• Problem to work on: Copy each line of the listing that includes "Given".
** Input data follows **
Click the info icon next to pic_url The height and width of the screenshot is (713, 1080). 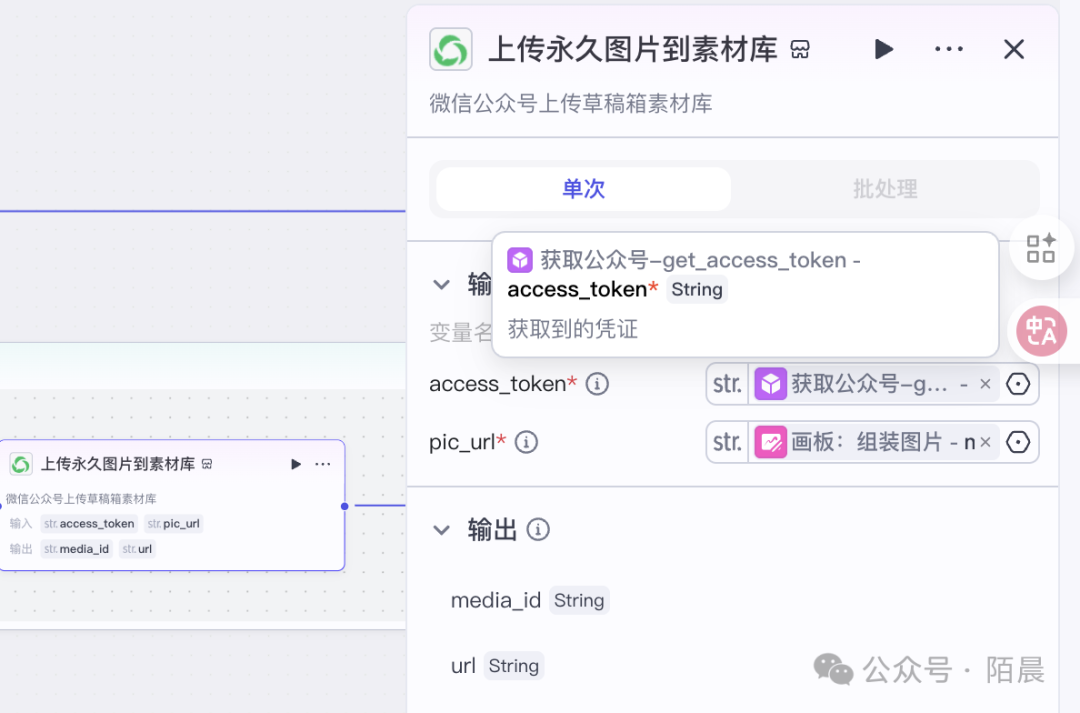526,442
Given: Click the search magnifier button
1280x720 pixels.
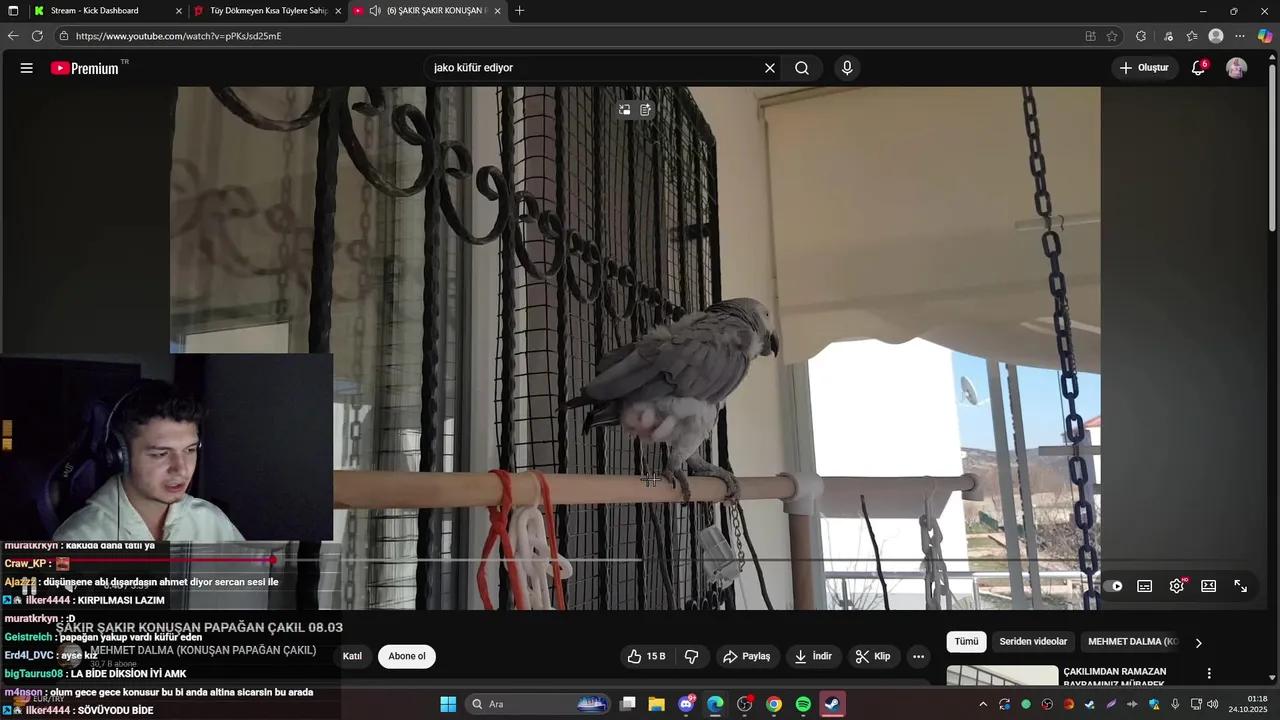Looking at the screenshot, I should click(802, 68).
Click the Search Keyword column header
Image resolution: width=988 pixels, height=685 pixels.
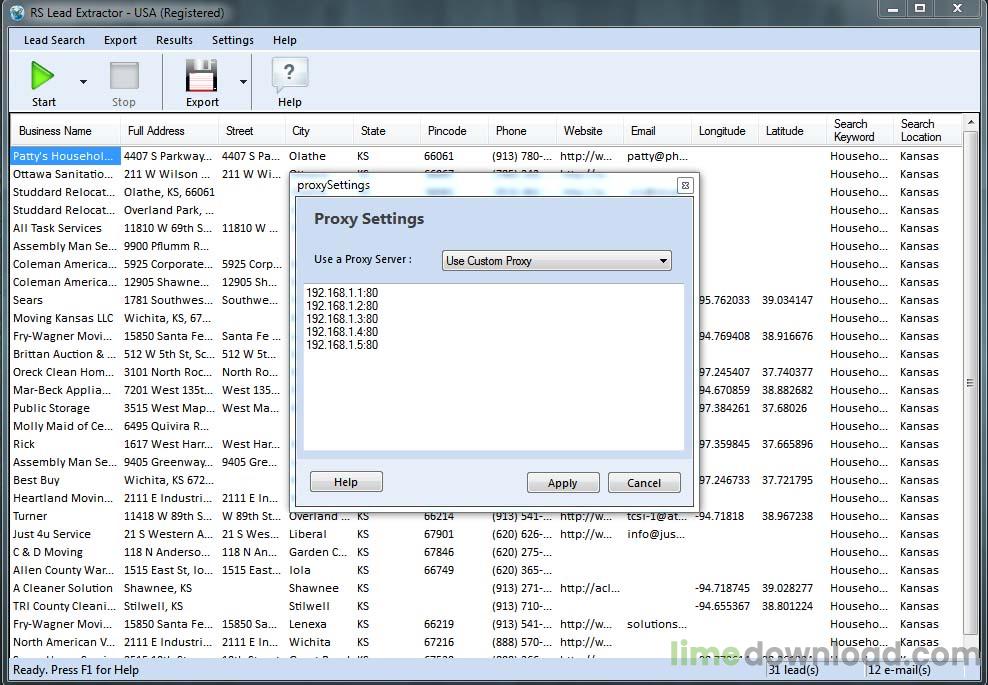pos(854,131)
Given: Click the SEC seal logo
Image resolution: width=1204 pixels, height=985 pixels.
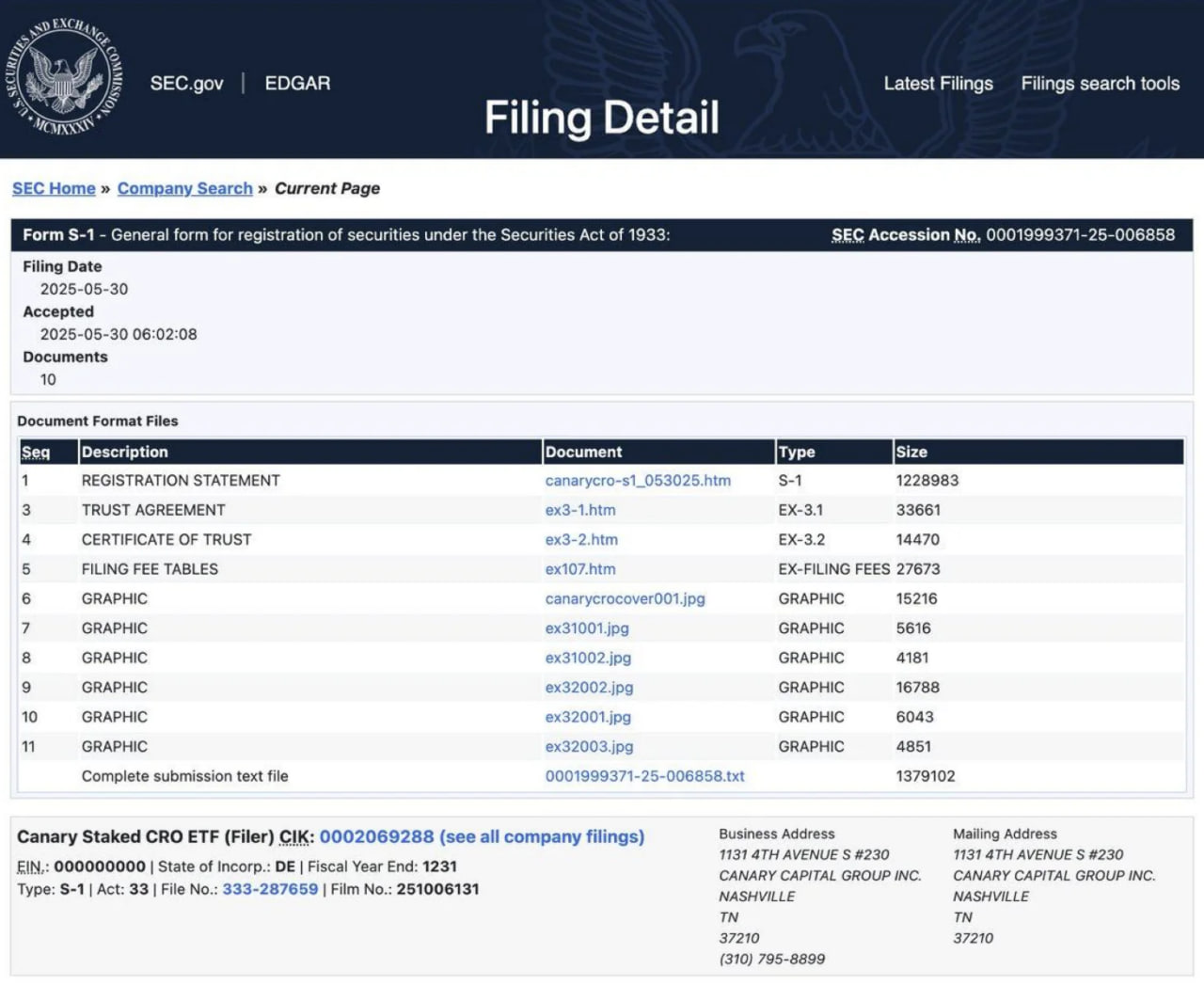Looking at the screenshot, I should coord(64,79).
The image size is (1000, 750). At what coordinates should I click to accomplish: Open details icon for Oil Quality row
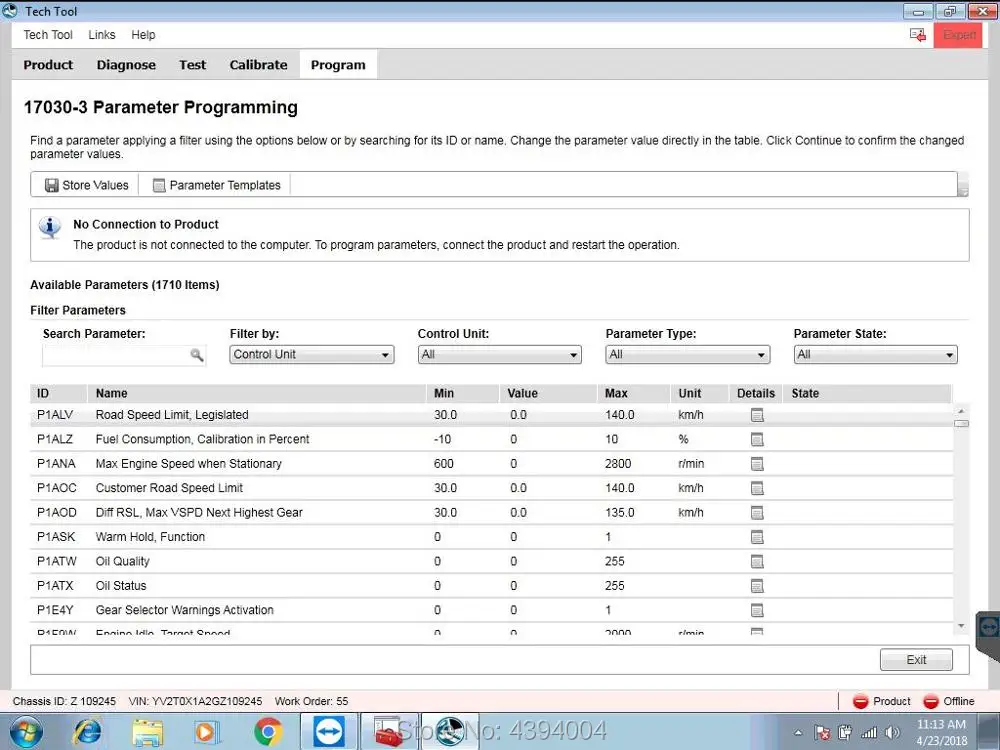[757, 562]
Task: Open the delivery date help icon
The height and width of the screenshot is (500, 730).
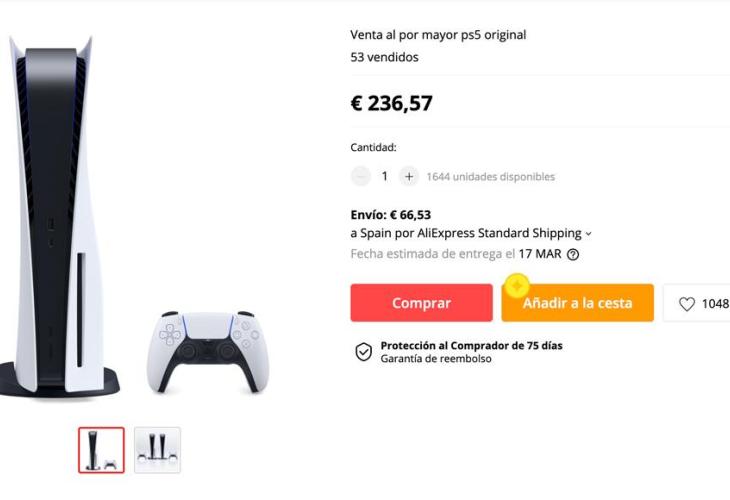Action: 573,254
** End of Input data **
• The answer:
Given: Click the search magnifier button
Given: Click the SEC seal logo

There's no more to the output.